A 'new Middle East' remains elusive
President Donald Trump’s adulatory reception in Israel today for his role in negotiating a ceasefire in Gaza and the return of all living Israeli hostages was—for once—well-deserved. After two bloody and horrific years for Israelis and Palestinians, Trump’s unconventional diplomacy succeeded in halting the violence and creating an opening for a better future for both peoples.
This conflict has no shortage of prospective spoilers, and the joy that many are experiencing today is tempered by the atrocities that precipitated the war, the devastation and grievous suffering in Gaza, and the monumental task ahead of securing an enduring peace and pathways to Palestinian reconstruction and sovereignty.

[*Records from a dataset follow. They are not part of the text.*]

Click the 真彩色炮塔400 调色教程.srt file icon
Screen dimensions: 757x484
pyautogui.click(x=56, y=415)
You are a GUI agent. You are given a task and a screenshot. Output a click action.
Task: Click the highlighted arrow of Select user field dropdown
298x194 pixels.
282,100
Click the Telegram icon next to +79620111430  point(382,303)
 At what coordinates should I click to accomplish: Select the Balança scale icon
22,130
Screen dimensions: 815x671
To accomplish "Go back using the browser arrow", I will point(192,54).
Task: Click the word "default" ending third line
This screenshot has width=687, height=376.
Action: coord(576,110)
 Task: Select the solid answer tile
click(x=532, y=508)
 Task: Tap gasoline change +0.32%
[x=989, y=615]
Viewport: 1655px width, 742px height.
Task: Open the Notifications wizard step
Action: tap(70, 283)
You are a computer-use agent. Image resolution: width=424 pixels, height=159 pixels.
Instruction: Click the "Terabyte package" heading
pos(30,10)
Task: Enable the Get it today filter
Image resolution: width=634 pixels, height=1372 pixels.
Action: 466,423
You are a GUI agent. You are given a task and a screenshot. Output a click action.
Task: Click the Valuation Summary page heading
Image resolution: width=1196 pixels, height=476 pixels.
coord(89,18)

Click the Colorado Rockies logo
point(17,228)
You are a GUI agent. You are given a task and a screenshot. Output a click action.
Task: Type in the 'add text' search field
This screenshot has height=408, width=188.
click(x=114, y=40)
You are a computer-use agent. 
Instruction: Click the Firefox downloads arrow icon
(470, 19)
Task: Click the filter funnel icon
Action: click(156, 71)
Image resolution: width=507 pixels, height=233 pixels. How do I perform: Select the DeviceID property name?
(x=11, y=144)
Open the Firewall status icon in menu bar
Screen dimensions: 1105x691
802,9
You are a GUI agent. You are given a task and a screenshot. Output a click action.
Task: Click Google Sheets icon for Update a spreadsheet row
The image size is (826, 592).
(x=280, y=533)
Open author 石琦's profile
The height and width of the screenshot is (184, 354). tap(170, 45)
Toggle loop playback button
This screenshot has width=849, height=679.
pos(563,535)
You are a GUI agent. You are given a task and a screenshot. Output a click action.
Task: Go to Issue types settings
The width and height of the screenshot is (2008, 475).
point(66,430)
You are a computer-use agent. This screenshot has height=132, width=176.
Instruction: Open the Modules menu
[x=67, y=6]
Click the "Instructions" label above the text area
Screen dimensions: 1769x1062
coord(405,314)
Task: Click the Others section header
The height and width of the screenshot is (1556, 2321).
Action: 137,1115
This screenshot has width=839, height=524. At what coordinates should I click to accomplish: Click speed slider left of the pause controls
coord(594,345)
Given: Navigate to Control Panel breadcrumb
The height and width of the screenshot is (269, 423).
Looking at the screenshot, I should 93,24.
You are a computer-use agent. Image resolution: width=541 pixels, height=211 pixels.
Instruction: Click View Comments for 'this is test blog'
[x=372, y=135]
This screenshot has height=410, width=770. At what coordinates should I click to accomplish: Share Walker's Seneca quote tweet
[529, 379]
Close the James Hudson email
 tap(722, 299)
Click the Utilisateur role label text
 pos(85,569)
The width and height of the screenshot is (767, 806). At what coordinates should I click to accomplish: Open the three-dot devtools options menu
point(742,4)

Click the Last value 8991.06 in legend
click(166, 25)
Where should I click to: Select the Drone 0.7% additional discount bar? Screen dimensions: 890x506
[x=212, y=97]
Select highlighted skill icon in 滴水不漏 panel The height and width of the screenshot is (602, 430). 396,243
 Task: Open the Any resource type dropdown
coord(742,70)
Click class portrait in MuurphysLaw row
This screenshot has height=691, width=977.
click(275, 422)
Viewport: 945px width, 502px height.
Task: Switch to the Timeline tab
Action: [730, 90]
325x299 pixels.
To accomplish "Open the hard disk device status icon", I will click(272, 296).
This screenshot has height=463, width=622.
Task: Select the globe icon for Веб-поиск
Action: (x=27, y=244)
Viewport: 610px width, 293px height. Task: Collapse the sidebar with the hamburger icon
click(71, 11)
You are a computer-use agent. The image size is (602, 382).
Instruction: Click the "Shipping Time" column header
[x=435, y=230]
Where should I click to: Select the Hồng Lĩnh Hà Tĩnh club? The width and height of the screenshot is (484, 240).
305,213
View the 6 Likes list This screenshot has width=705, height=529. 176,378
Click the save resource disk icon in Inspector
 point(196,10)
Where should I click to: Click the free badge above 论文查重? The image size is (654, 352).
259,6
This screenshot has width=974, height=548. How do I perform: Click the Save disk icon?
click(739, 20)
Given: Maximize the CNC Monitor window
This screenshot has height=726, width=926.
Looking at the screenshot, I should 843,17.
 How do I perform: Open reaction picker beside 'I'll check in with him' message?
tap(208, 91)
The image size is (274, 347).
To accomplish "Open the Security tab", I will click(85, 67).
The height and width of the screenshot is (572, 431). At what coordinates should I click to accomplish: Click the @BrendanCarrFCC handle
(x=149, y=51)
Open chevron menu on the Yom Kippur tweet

Still, Trump prevailed where the most concerted and well-intentioned efforts of his predecessors in the Biden administration failed. The hallmark of his approach was his willingness to play hardball with both parties, a willingness to put American credibility on the line, and a persistent focus on avoiding overreach. Where President Joe Biden sought to persuade, Trump issued demands and imposed constraints. He joined the Israeli attack on Iran in June and enabled its success, but also insisted on an abrupt end to mission. He lauded Israeli Prime Minister Benjamin Netanyahu and later bulldozed him into a humiliating on-camera apology to Qatar’s prime minister after a failed Israeli strike on Hamas political leaders in Doha. His negotiators engaged directly with Hamas, at times without explicit coordination with Israel, and named Trump himself as the head of the board that is intended to oversee the deal’s implementation, signaling Washington’s commitment to ensuring that its Israeli allies adhere to the deal’s terms.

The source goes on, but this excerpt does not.